How to complete this task.
An exact restatement is required. Cover only the lines of the records from the first through the line with "Viewport: 1568px width, 724px height.", and skip pictures.

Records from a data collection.
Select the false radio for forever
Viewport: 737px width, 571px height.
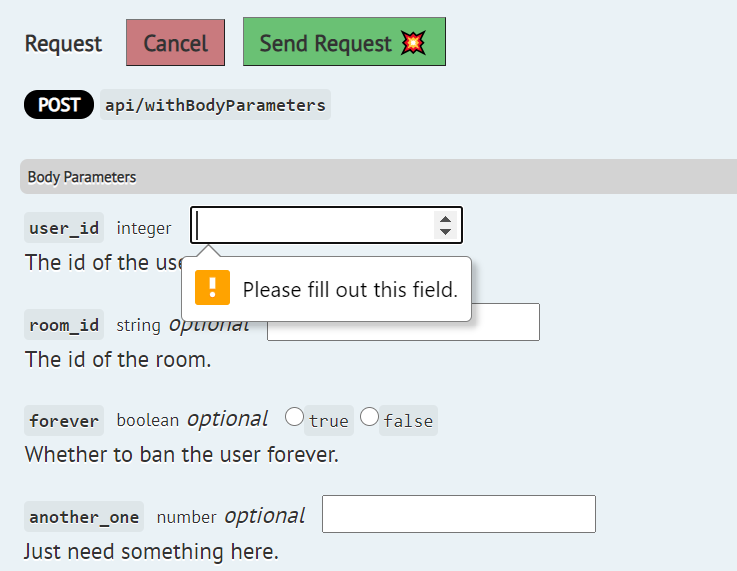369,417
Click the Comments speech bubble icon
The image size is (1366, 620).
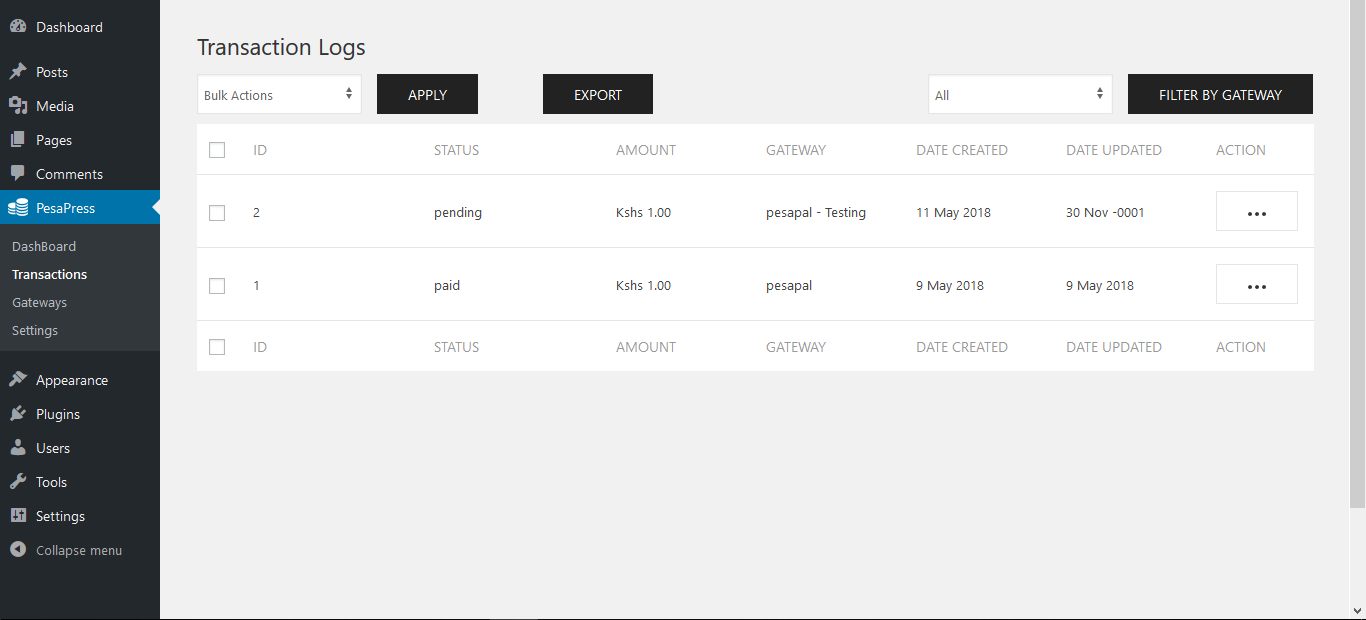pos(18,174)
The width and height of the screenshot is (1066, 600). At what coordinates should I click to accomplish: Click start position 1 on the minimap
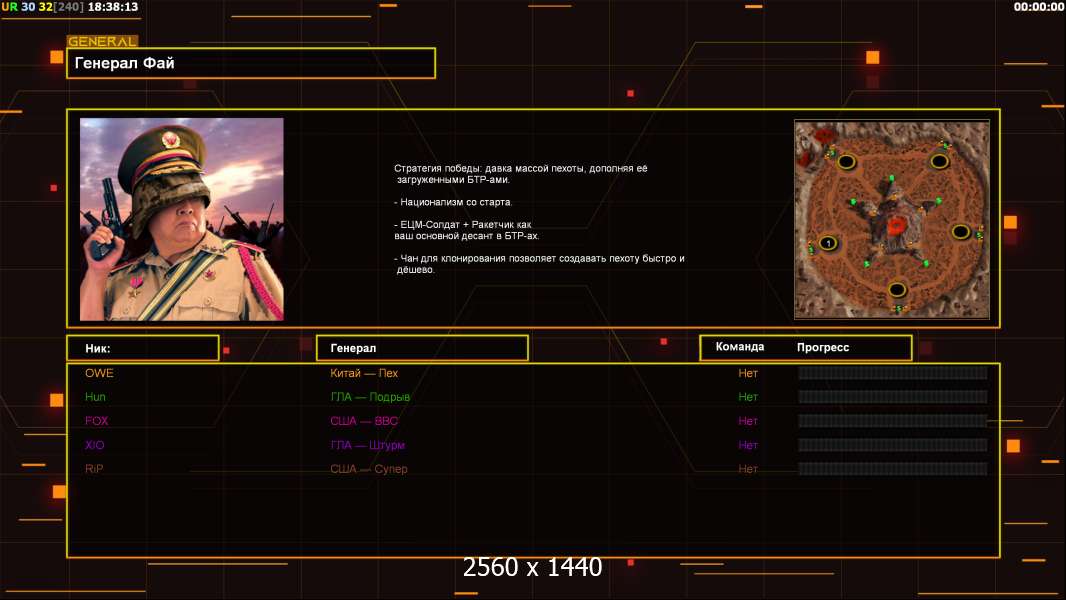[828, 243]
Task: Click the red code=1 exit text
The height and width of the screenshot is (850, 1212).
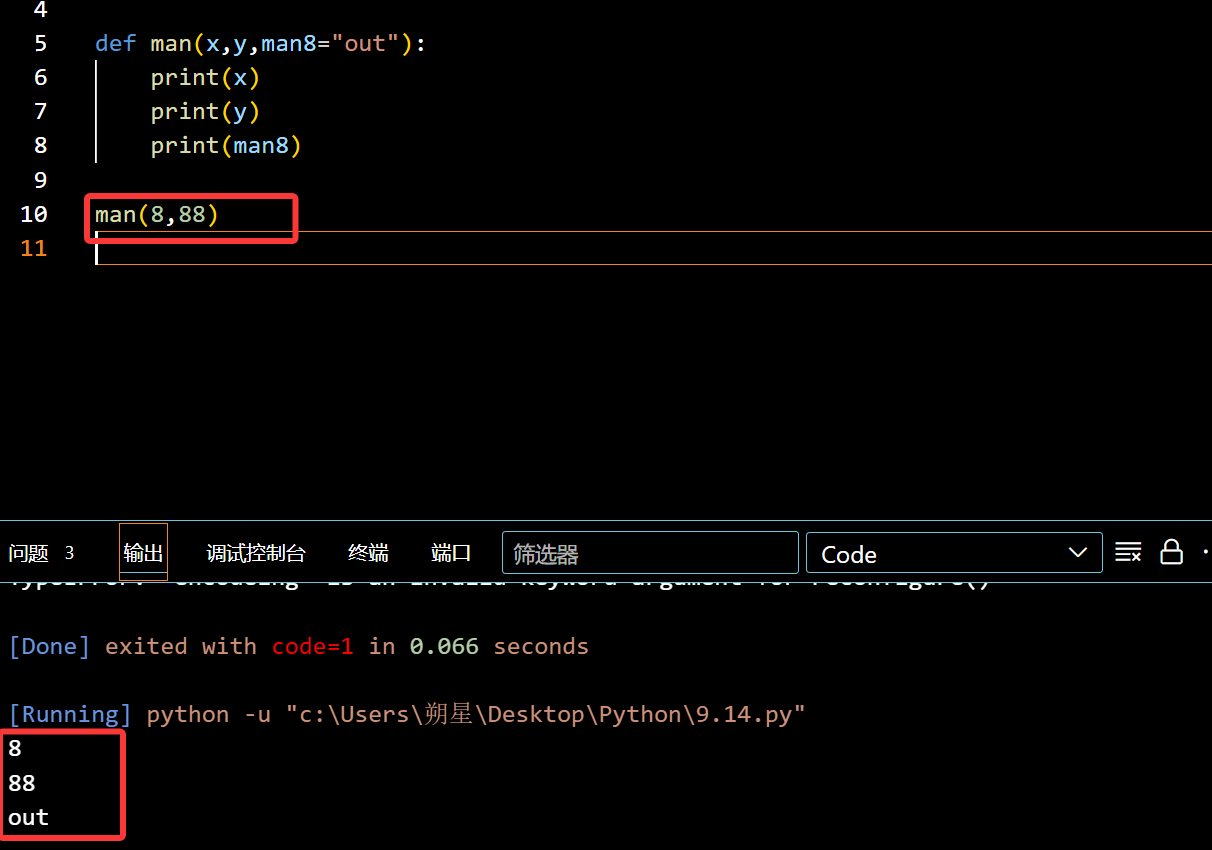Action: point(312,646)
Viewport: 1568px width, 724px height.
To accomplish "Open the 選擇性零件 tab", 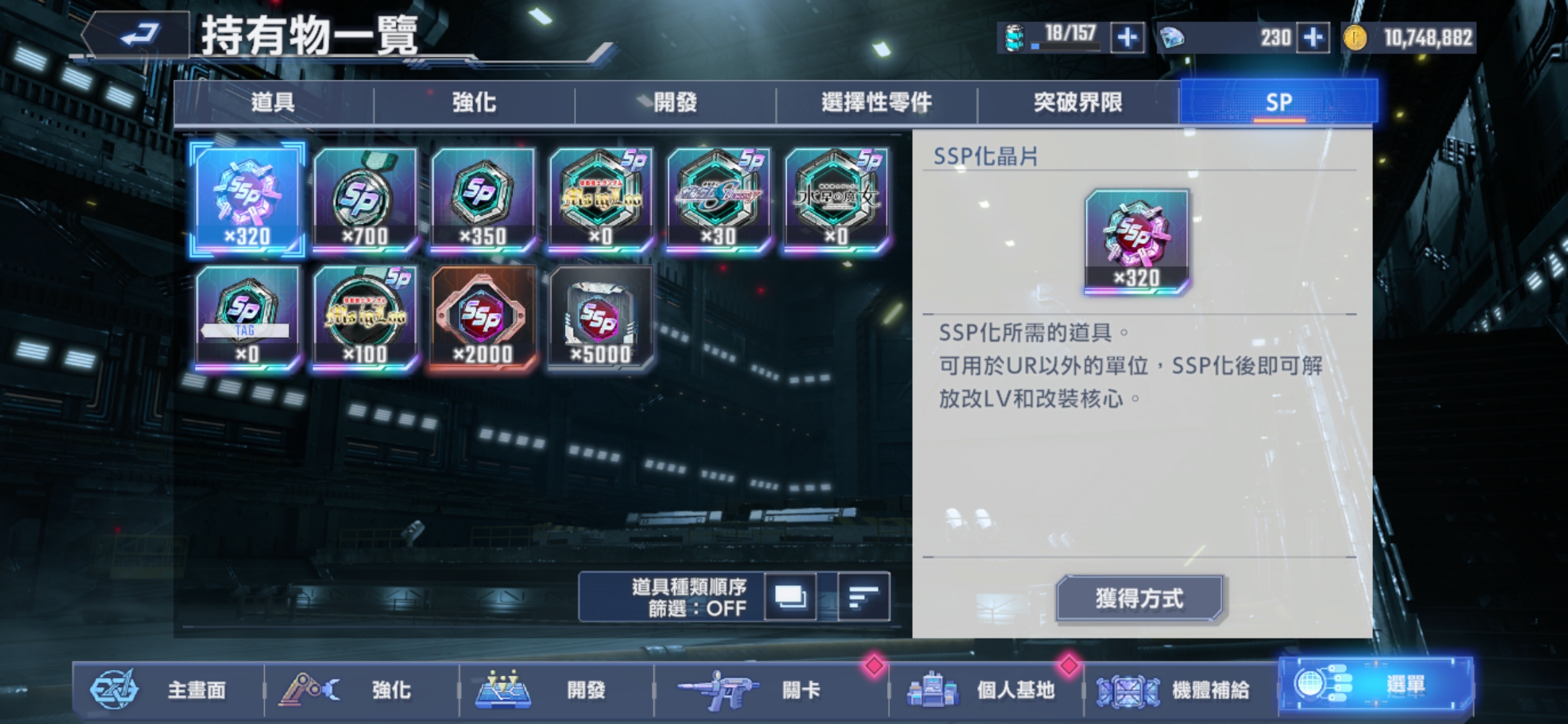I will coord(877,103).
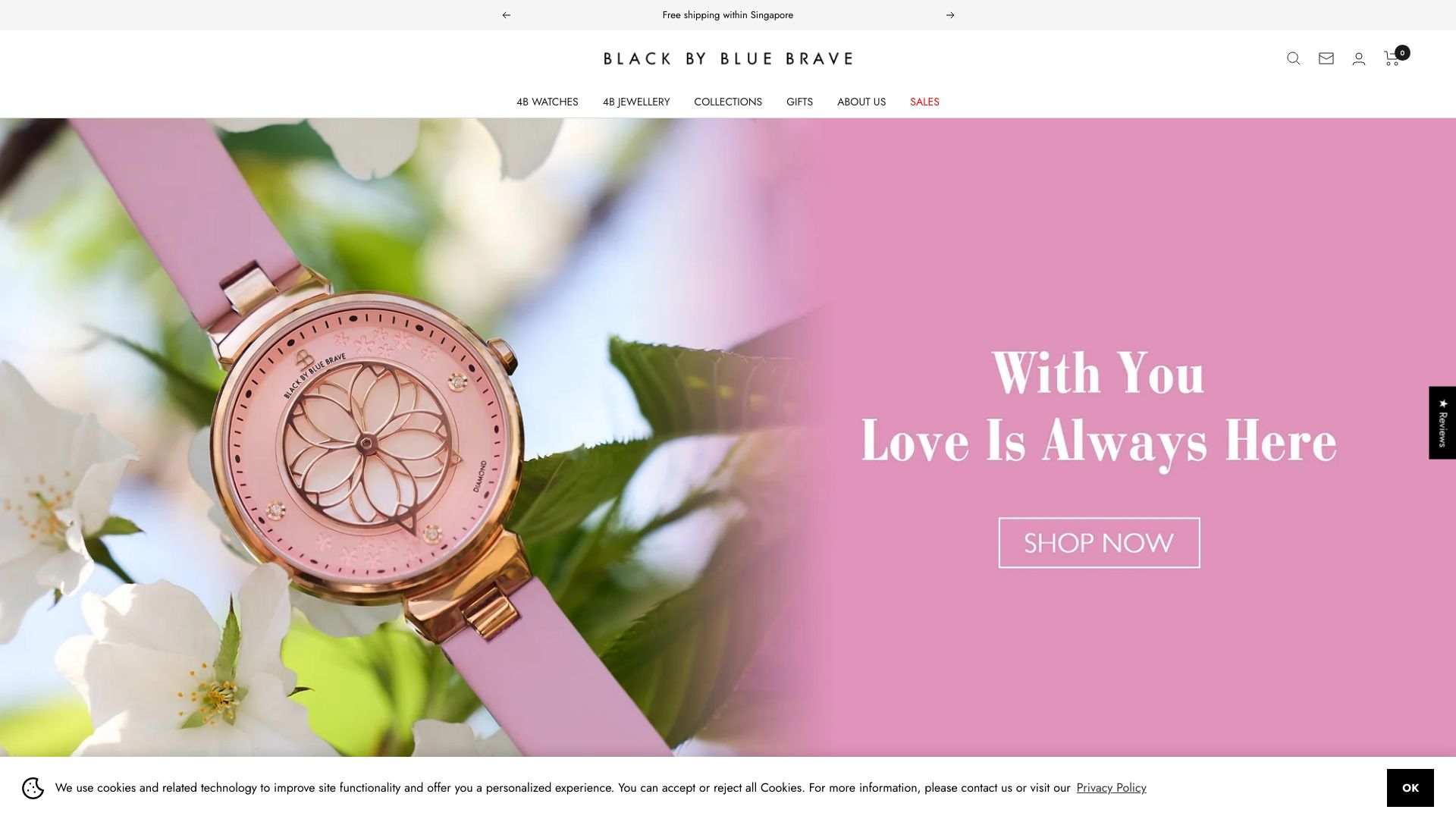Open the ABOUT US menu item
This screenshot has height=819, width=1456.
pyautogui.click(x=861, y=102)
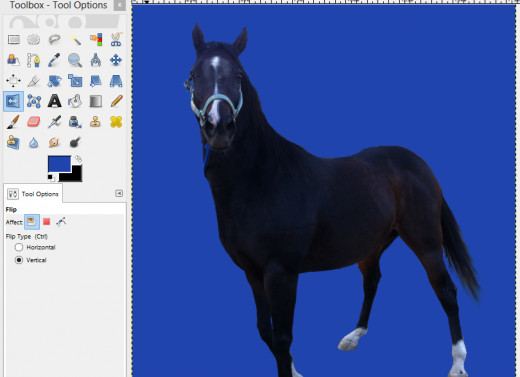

Solution below.
Select the false radio for forever
Viewport: 737px width, 571px height.
369,417
Click the Comments speech bubble icon
The image size is (1366, 620).
pos(18,174)
The width and height of the screenshot is (1066, 600). At what coordinates should I click to accomplish: Click start position 1 on the minimap
[828, 243]
Task: Click the red code=1 exit text
The height and width of the screenshot is (850, 1212).
Action: point(312,646)
Viewport: 1568px width, 724px height.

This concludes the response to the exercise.